Monthly Archives: August 2011

WHY call it a starter?

It drives me nuts when you are in a restaurant and you order an appetizer and a meal, and they come out together.

More often than not this happens when you are seated at a really small table.

Then the server has to do the dance moving salt and pepper shakers and waters and wine glasses to get everything situated.

If I wanted buffet style, I would have gone to a buffet.

WHY Wednesday.


Wear you down Weather

With all the excitement about Irene, I didn’t even mention the earthquake that rattled the Northeast last week. Probably because I never even felt it.

I was at work on the 6th floor in an iconic building in New York City and didn’t feel anything. People all around me did. Truth be told, I was a little bummed I didn’t feel it.

One of the women I sit near actually thought she was getting dizzy and had taken a sip of water.
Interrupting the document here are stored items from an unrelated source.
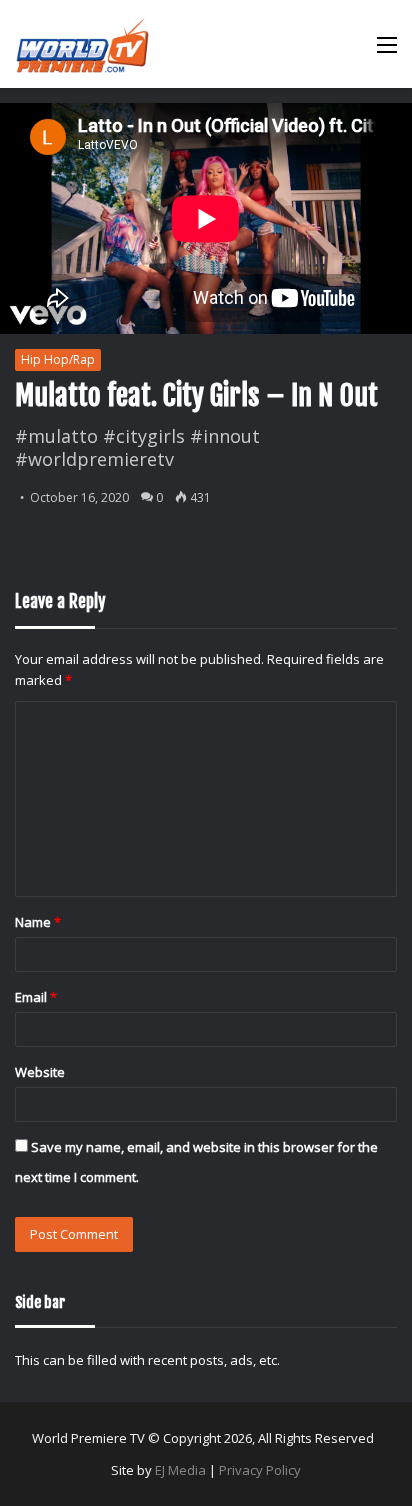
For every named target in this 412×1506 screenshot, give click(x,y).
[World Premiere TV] (82, 44)
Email (36, 997)
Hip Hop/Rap (58, 359)
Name (38, 922)
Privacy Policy (260, 1470)
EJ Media (180, 1470)
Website (40, 1072)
She didn’t say anything until after it was announced that there was, in fact, an earthquake. If she had said something sooner, maybe I would have felt something!

And since hurricane season lasts a few more months, this Gawker article on prepping for the next hurricane is definitely worth a read. And for you naysayers, who are you kidding, there’s definitely going to be another – another something anyway. We just had a hurricane, an earthquake and a tornado warning in one week.

Number one: I couldn’t stop eating

Hurricane / Tropical Storm Irene caused significant flooding and damage on the Eastern Seaboard this weekend but hopefully everyone is safe.

My post-hurricane/tropical storm observations from my own home.

1 – During ‘lock down’ I COULDN’T STOP EATING. We had bought some food (read: unhealthy crap) that we don’t normally purchase so it was a bit of overload. But not everything was unhealthy. Bananas, granola bars, popsicles, bread. It didn’t matter. I couldn’t stop eating. Besides small leaks in my apartment, the biggest personal problem I have with Irene is the weight she put on me. Anyone else have the same problem?!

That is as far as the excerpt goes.